Please repeat, from the entries that follow, the lines from the one containing "How do I perform: Uncheck" through the one containing "Task: Click the Supported" exactly, adding nothing.
= Beginning of Section =
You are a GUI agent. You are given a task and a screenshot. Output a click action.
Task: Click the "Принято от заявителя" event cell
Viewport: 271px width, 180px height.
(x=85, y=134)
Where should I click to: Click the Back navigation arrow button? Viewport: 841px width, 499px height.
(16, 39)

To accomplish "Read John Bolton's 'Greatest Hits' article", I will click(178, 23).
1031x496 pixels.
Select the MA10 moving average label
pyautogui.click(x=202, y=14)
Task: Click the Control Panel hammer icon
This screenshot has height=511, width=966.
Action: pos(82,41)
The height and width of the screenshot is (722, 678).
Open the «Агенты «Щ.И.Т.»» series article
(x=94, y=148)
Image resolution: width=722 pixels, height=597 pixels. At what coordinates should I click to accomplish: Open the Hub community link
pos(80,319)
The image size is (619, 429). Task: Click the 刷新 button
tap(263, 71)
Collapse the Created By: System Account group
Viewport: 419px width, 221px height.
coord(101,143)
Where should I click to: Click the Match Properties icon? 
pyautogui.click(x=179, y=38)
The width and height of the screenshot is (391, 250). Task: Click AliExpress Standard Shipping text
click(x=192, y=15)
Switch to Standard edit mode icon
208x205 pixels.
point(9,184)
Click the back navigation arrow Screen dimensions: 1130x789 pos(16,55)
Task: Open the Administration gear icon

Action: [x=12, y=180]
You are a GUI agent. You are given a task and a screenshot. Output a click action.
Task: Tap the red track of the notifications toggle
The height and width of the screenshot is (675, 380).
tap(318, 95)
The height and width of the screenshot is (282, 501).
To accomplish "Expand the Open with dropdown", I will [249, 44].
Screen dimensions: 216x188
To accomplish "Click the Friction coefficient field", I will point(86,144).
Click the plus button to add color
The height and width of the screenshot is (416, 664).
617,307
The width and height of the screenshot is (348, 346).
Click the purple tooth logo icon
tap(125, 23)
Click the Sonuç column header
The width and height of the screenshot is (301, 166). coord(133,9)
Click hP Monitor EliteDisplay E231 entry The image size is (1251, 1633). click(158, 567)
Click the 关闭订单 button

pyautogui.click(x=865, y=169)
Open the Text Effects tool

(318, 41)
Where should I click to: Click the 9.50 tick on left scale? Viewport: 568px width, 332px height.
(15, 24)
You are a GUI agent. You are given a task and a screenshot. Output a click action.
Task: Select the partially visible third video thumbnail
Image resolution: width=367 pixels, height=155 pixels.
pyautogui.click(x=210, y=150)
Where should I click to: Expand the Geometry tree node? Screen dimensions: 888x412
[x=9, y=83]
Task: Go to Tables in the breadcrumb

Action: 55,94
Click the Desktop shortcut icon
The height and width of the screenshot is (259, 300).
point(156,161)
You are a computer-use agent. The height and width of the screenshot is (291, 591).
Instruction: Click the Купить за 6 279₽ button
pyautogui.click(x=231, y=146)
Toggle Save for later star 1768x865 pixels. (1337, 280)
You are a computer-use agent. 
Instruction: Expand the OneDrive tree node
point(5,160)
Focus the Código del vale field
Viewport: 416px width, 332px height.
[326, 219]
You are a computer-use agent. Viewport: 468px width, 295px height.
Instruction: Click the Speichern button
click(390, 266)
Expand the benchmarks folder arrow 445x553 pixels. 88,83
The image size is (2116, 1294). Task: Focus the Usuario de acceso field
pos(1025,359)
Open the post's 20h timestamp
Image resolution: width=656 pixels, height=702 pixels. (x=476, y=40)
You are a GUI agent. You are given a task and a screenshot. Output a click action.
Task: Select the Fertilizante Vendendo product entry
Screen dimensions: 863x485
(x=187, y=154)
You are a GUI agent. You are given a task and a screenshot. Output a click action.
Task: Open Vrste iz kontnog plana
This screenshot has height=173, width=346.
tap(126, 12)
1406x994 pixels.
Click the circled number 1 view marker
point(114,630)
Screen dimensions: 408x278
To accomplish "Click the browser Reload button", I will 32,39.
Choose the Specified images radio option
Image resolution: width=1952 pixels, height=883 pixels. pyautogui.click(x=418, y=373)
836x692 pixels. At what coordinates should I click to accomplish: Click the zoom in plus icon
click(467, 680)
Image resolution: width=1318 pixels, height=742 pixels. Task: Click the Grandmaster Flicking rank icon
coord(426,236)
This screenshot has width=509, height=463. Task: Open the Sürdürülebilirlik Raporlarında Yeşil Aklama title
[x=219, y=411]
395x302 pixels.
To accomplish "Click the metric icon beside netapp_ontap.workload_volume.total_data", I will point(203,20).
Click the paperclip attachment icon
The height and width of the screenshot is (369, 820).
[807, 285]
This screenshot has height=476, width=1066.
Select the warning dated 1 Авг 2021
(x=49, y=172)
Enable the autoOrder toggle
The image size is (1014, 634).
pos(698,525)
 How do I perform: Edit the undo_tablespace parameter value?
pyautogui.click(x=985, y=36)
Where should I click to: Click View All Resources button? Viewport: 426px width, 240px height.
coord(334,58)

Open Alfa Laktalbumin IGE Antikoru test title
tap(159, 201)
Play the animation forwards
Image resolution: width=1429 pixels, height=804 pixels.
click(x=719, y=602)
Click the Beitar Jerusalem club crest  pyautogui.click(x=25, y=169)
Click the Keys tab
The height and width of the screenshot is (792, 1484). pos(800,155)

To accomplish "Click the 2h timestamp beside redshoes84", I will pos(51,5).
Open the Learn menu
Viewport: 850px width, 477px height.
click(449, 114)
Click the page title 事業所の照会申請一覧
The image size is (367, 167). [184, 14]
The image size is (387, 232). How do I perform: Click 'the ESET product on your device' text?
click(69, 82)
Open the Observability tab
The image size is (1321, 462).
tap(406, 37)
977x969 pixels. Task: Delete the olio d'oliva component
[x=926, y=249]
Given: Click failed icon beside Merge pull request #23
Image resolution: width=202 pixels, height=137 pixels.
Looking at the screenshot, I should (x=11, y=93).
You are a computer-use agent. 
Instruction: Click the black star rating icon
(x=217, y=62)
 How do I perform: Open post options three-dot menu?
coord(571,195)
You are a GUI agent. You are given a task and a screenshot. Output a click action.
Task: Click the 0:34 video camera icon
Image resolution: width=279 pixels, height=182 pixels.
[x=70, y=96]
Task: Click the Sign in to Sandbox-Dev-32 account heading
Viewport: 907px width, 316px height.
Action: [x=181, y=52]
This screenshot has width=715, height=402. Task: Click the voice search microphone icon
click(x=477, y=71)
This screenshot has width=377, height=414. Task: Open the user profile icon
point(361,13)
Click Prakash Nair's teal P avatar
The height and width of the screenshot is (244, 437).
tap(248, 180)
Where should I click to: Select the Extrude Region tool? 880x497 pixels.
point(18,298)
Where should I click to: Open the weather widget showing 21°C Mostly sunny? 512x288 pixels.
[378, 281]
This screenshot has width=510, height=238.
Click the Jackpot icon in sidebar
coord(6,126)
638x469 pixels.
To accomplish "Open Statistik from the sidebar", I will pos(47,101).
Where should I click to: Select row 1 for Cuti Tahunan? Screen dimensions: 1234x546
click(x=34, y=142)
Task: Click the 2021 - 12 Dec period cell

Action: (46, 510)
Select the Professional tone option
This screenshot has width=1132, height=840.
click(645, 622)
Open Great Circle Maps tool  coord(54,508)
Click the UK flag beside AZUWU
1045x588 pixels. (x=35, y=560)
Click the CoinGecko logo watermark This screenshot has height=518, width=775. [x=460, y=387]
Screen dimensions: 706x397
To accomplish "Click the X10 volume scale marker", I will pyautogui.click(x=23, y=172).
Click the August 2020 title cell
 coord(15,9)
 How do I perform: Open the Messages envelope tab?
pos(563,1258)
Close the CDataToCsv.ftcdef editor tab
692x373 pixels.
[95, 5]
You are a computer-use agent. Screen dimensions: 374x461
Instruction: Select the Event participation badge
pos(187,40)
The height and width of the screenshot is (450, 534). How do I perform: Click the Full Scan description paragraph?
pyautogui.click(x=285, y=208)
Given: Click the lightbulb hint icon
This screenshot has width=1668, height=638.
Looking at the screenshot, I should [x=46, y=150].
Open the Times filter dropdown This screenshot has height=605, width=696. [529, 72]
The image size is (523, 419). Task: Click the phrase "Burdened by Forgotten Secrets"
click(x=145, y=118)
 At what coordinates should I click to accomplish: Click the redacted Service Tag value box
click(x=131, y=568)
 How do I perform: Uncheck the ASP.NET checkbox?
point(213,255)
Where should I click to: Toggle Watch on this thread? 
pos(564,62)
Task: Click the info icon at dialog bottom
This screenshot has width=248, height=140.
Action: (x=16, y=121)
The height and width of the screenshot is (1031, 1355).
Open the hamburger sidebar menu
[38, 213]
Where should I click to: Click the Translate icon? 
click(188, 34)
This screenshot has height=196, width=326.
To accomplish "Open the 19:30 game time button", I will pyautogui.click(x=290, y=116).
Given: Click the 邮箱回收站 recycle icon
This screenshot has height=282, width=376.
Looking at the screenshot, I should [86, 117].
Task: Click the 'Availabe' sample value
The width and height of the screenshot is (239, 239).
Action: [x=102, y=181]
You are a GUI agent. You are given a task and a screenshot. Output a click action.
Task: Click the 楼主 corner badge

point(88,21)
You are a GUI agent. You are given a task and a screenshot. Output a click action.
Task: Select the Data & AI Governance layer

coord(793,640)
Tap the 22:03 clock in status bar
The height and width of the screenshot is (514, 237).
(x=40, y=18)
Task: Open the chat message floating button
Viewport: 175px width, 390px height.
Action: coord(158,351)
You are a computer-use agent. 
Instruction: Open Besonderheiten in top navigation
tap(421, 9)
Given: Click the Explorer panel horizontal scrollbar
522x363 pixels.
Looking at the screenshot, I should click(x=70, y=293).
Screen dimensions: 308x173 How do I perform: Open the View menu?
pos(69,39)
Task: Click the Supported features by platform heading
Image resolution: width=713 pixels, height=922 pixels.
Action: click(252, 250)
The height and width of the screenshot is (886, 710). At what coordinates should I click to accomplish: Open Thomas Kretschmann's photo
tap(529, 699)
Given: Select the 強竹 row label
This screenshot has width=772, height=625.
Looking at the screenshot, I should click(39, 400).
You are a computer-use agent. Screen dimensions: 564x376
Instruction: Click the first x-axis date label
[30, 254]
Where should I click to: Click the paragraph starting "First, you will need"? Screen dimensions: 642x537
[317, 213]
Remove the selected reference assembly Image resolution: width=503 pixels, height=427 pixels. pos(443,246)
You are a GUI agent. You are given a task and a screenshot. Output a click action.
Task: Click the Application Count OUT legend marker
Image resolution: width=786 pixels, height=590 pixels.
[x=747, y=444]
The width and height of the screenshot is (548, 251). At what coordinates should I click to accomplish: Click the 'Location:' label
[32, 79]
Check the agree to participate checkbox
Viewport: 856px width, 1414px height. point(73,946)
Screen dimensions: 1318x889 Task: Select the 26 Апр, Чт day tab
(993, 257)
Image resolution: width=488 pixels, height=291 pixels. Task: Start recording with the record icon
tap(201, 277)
= End of Section =
Written solution -
 How do I perform: Uncheck the ASP.NET checkbox?
point(213,255)
Where should I click to: Toggle Watch on this thread? 
pos(564,62)
Task: Click the info icon at dialog bottom
This screenshot has width=248, height=140.
Action: (x=16, y=121)
The height and width of the screenshot is (1031, 1355).
Open the hamburger sidebar menu
[38, 213]
Where should I click to: Click the Translate icon? 
click(188, 34)
This screenshot has height=196, width=326.
To accomplish "Open the 19:30 game time button", I will pyautogui.click(x=290, y=116).
Given: Click the 邮箱回收站 recycle icon
This screenshot has height=282, width=376.
Looking at the screenshot, I should [86, 117].
Task: Click the 'Availabe' sample value
The width and height of the screenshot is (239, 239).
Action: [x=102, y=181]
You are a GUI agent. You are given a task and a screenshot. Output a click action.
Task: Click the 楼主 corner badge

point(88,21)
You are a GUI agent. You are given a task and a screenshot. Output a click action.
Task: Select the Data & AI Governance layer

coord(793,640)
Tap the 22:03 clock in status bar
The height and width of the screenshot is (514, 237).
(x=40, y=18)
Task: Open the chat message floating button
Viewport: 175px width, 390px height.
Action: coord(158,351)
You are a computer-use agent. 
Instruction: Open Besonderheiten in top navigation
tap(421, 9)
Given: Click the Explorer panel horizontal scrollbar
522x363 pixels.
Looking at the screenshot, I should click(x=70, y=293).
Screen dimensions: 308x173 How do I perform: Open the View menu?
pos(69,39)
Task: Click the Supported features by platform heading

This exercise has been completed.